NYC Vehicle Collision Dataset Analysis with National Oceanic and Atmospheric Administration(NOAA) weather dataset
The data for the project analysis were downloaded from the following sites:
- Vehicle collision dataset has been downloaded from NYC Open Data using Socrata Open Data API - API Request
- Weather dataset was downloaded from NOAA Weather Data where a selection has to be made for the date range and type of data needed for the analysis. The processing of the data takes 2-3 days depending on the type and size of data you are requesting - CSV File
- For the vehicle collision data, the data is downloaded using the API token key obtained after registering in their website. The data is in the form of JSON file.
- The weather data is downloaded after recieving a email from NOAA Weather Data with the download link.
- The notations in the weather datset are as follows: PRCP = Precipitation (inches as per user preference, inches on Daily Form)
- SNOW = Snowfall (inches as per user preference, inches on Daily Form)
- SNWD = Snow depth (inches as per user preference, inches on Daily Form)
- The downloaded vehicle collision data JSON files are stored according to the different boroughs of NewYork(Manhattan, Queens, etc) and their respective zip codes. You can view the respective folder structure here.
- The weather dataset has been stored as a CSV file.
- The vehicle colision JSON file have been converted into CSV file by checking for each key value pair and are stored here.
- The data from both the datasets are merged using Panda dataframes by selecting the common 'DATE' column available in both.
The following analysis were made using the merged dataset.
Finding out the top 10 factors that caused collision in NYC by using factors like Contibuting Factor and Number of Persons killed.
- Reading the raw data from the CSV file.
- Taking the total count of the persons killed by grouping the factors responsible for collision.
- Removing unwanted column where factors are not specified.
- Inserting the data into the dataframe with the factors and the corresponding number of people that were killed by the collision.
- Saving the data from the dataframe to a CSV file.
- Plotting a graph to display the factors for the same.
- Saving the plotted graph as a PNG file.
Vehicle type involved in collision and number of people killed at each borough of NYC from 2015-2017
Finding out the top vehicle types that caused collision in each borough of NYC by using factors like Borough, Vehicle Type and Number of Persons killed.
- Reading the raw data from the CSV file.
- Taking the total count of the persons killed by grouping the vehicle type and borough involved in collision.
- Selecting the date range for the collisions.
- Inserting the data into the dataframe with the borough, vehicle type and the corresponding number of people that were killed by the collision.

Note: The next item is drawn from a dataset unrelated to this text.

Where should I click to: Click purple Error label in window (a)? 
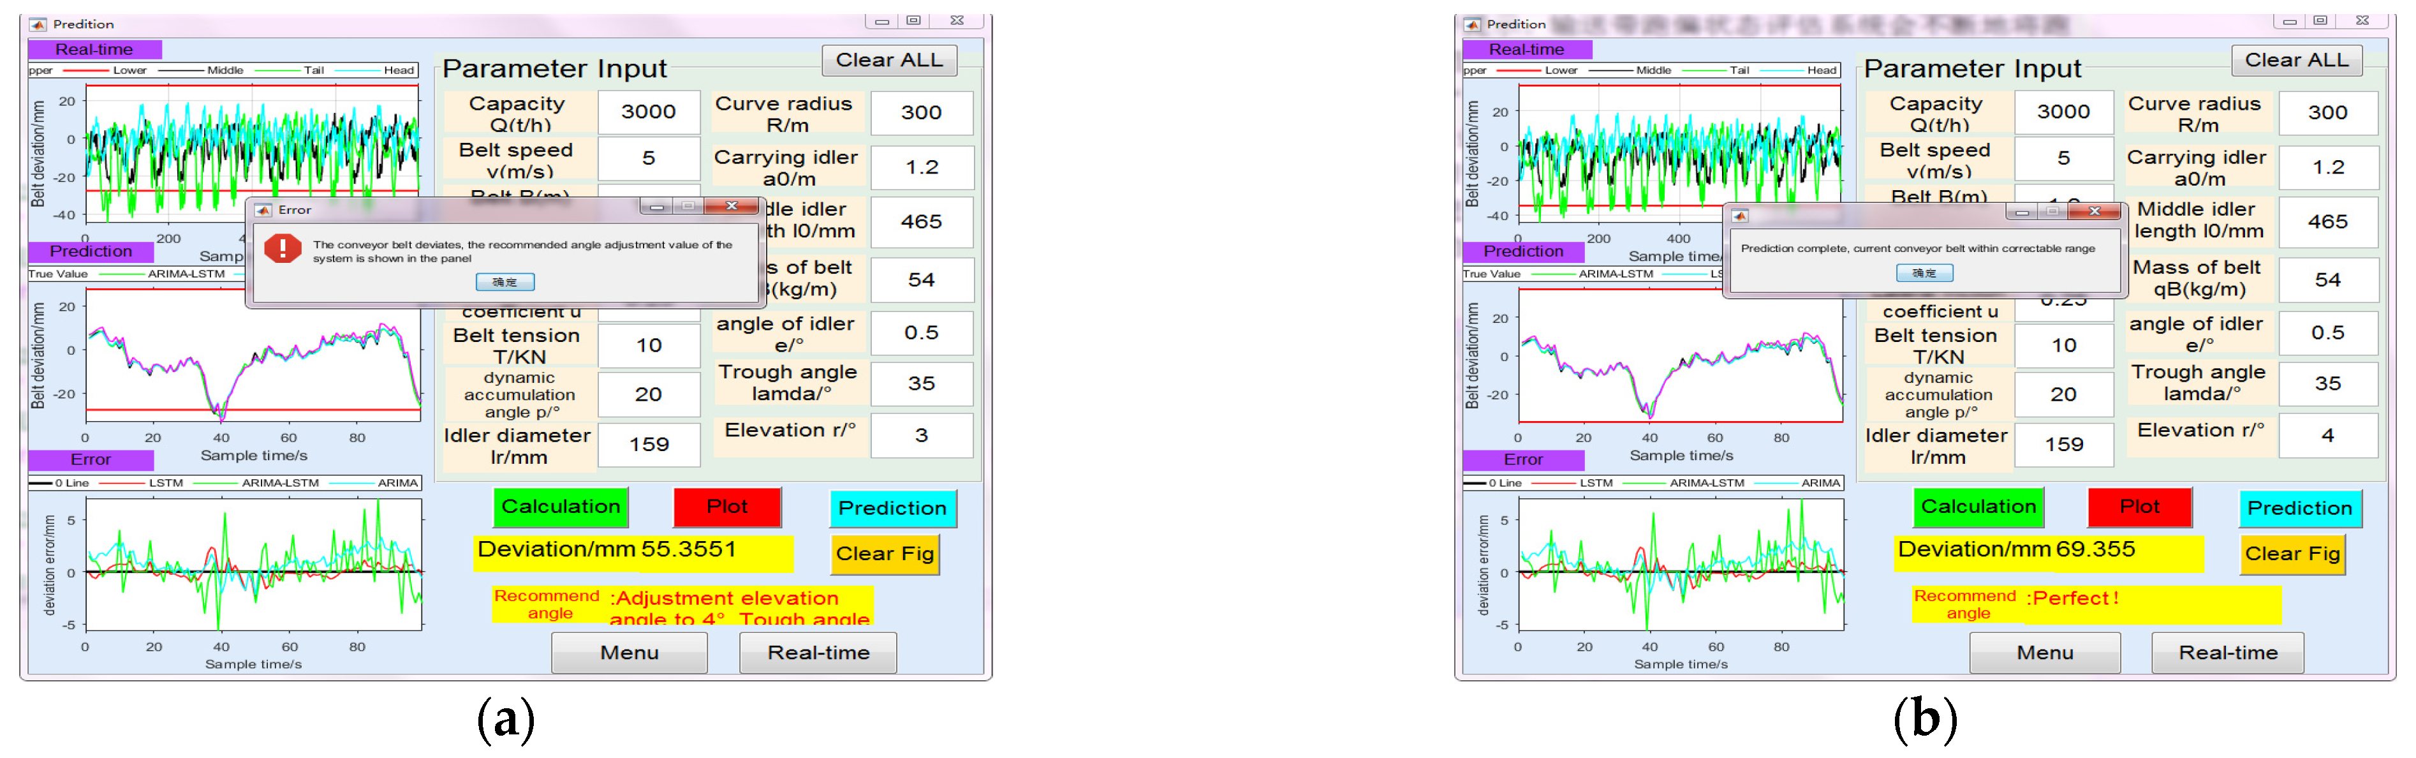tap(91, 460)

- Saving the data from the dataframe to a CSV file.
- Plotting a graph to display the vehicle type and number of people killed in each borough for the same.
- Saving the plotted graph as a PNG file.

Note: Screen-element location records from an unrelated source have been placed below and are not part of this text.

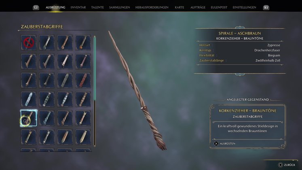Choose the dark red handle in third row
302x170 pixels.
tap(83, 81)
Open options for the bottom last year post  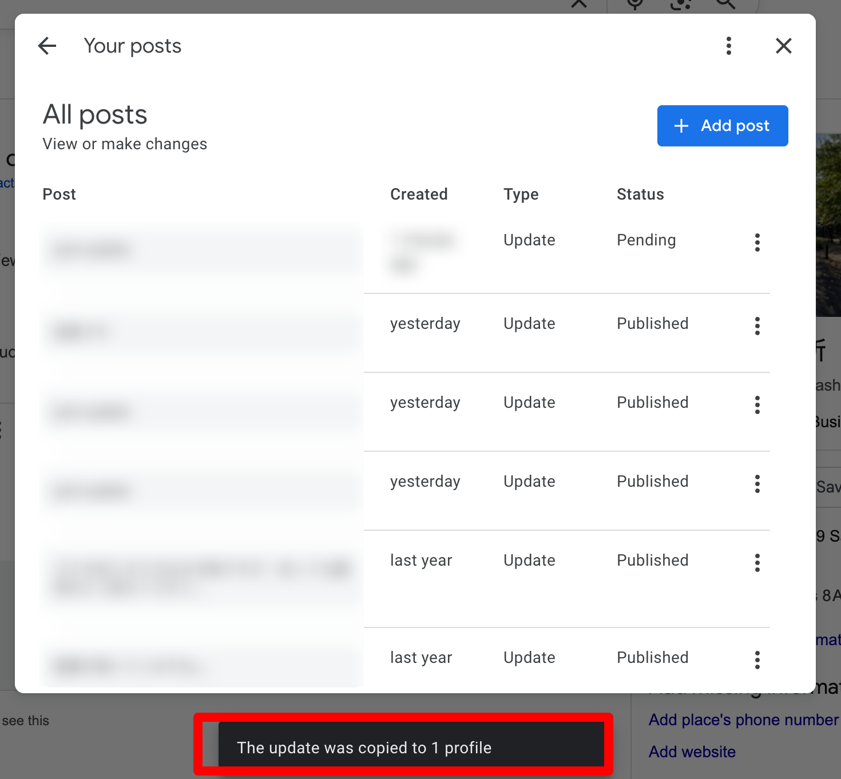pyautogui.click(x=757, y=660)
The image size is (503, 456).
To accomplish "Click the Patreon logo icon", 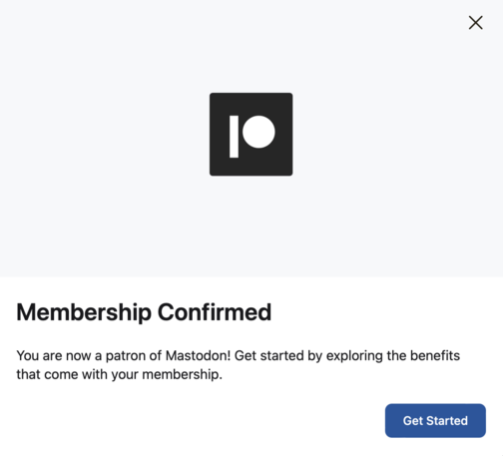I will [252, 134].
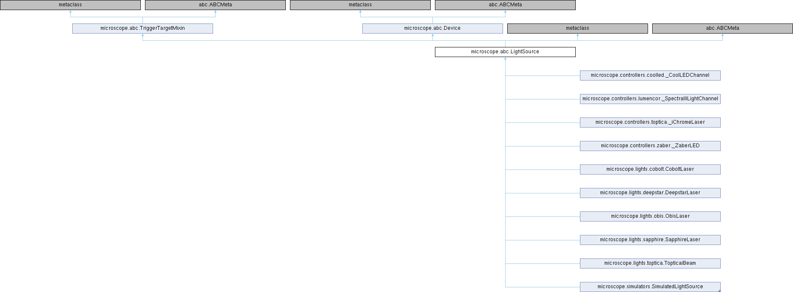Open sapphire.SapphireLaser class page
Viewport: 793px width, 292px height.
(650, 240)
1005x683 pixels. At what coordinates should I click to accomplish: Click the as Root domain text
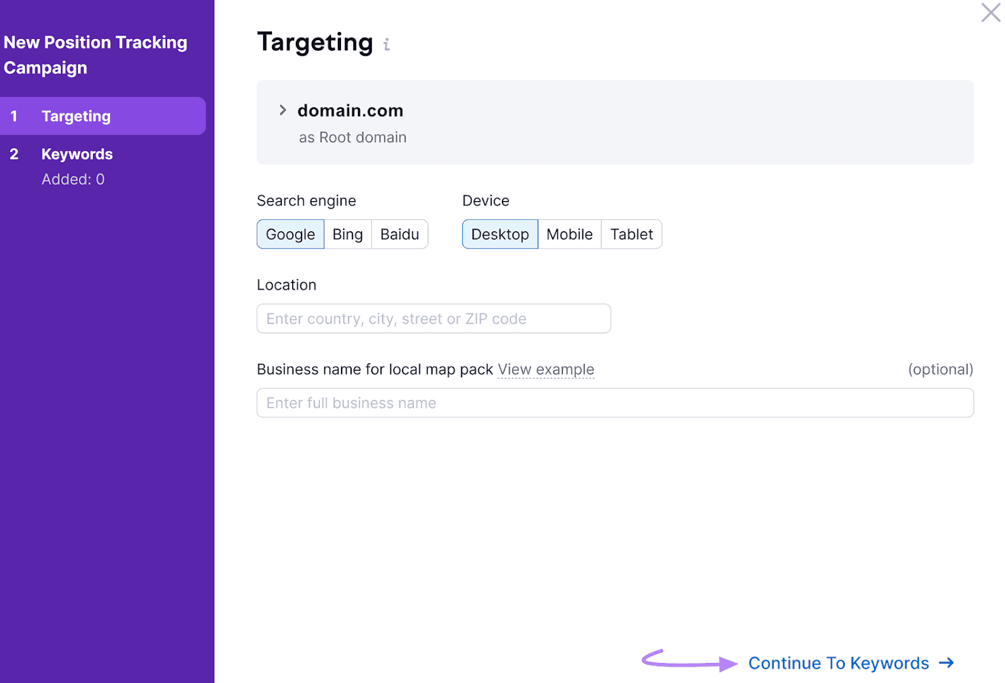(x=352, y=137)
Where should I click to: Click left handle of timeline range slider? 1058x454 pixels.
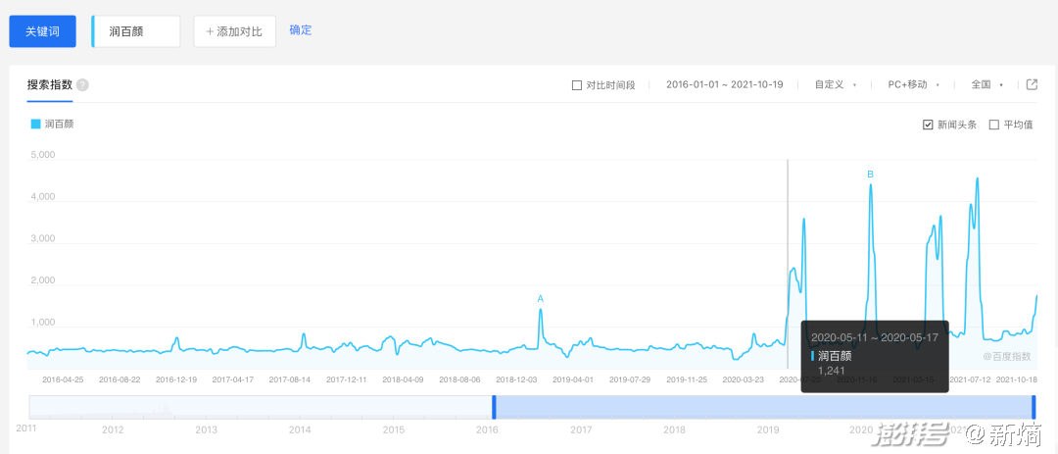pyautogui.click(x=495, y=407)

Finding out the highest snowfall and rainfall in inches which caused maximum number of injuries from collision to the people of NYC
- Reading the raw data from the CSV file.

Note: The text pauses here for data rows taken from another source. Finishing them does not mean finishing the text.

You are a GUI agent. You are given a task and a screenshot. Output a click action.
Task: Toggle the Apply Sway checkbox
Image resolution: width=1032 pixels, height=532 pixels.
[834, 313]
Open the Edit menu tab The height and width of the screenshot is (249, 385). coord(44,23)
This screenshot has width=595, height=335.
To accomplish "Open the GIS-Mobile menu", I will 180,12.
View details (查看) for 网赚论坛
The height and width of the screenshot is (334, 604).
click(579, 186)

- Selecting the date range from the raw data to do analysis.
- Converting the date column to datetime format.
- Merging the data together and calculating the mean date from collision data as it includes multiple entries for a single day.
- Grouping by snowfall and the total persons injured calculated by adding all the injuries.
- Saving the data from the dataframe to a CSV file.
- Plotting a graph to display the snowfall in inches and the number of injuries for the same.
- Saving the plotted graph as a PNG file.
- Following the same steps as above for rainfall analysis.